Disarming Masculinity: Rebecca Solnit’s “Books Are Instructions” and Reading Faulkner among Women, by Franklin Strong

Literature
Photo by simpleinsomnia / Flickr

If men and women reappraise the stories of masculinity they’ve received in texts by male authors, we all might better understand the stories we have.

In the first version of William Faulkner’s novella The Bear, published in 1942 in the Saturday Evening Post, a ten-year-old boy in Mississippi goes on an annual hunt with the men and servants of his family and learns of a legendary oversized bear that has terrorized and enticed hunters in Yoknapatawpha County for years. On that first trip, the boy nearly encounters the bear three times: he hears a difference in the hunting dogs’ barking as the bear passes their camp; he finds its footprint in a rotted log the next day; finally, he senses the bear—but doesn’t see or hear it—as he mans a hunting stand alone in the woods.

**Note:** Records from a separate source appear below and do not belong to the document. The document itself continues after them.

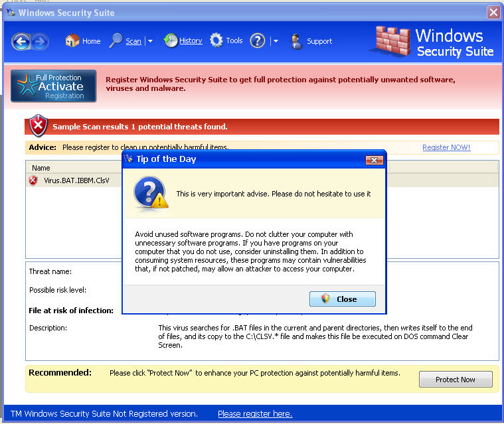Go to Home via house icon
The height and width of the screenshot is (424, 504).
tap(72, 40)
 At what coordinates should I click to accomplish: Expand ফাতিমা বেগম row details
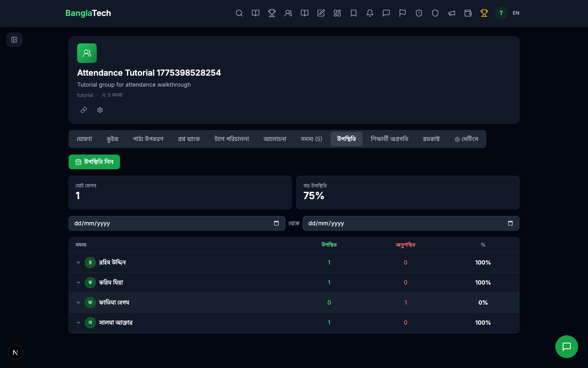(x=78, y=303)
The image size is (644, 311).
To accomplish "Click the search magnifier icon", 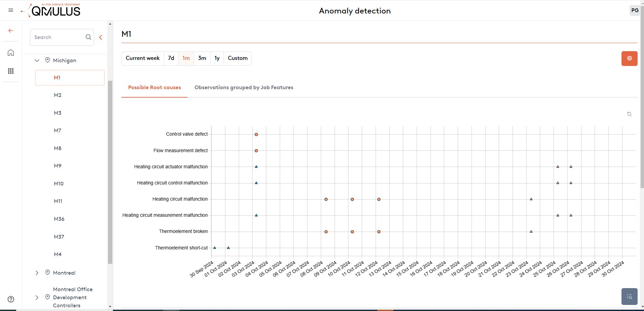I will (88, 37).

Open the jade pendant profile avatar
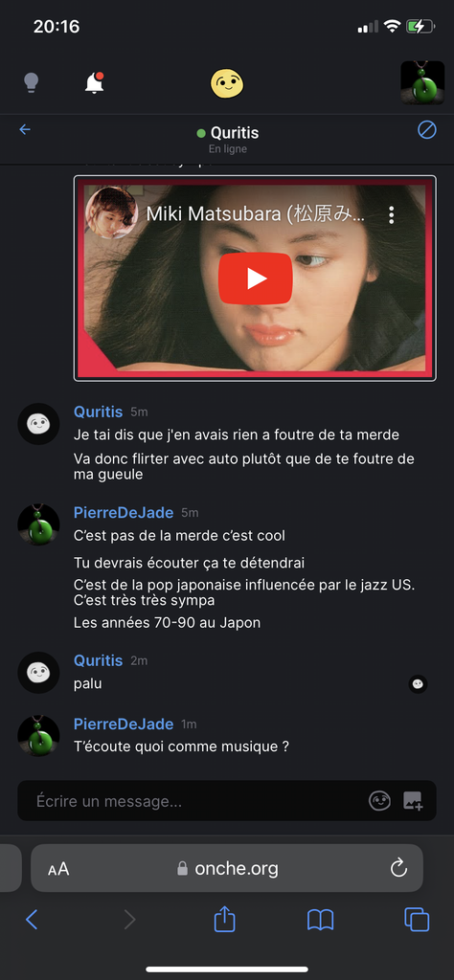[x=422, y=82]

In the following years, obsessed, the boy circles ever closer to the bear until, finally, when he’s fourteen years old, “a better woodsman than most grown men,” he twice meets the bear with an opportunity to kill it. The first is in the fall, when he has a clear shot as the bear crosses the woods in front of him. Then, at the story’s climax, the next April, the boy finds himself face-to-face with the bear, so close “he could smell it, strong and hot and rank.” But instead of shooting, he throws his gun away and rushes to save his small hunting mutt, which is running straight to the bear with no sign of stopping.

“You’ve done seed him twice now with a gun in your hands,” says Sam Fathers, the boy’s half-Black, half-Indian mentor. “This time you couldn’t have missed him.”

“Neither could you!” the boy replies defensively. “You had the gun! Neither did you!”

* * *

The process by which the boy is able to get to that point—able to track the bear and find him at will, within a day or two of entering the woods—is counterintuitive for a hunter. In his second year in the woods, when the boy is eleven, he spends days searching for the bear but doesn’t see him. “It’s the gun,” says Sam Fathers.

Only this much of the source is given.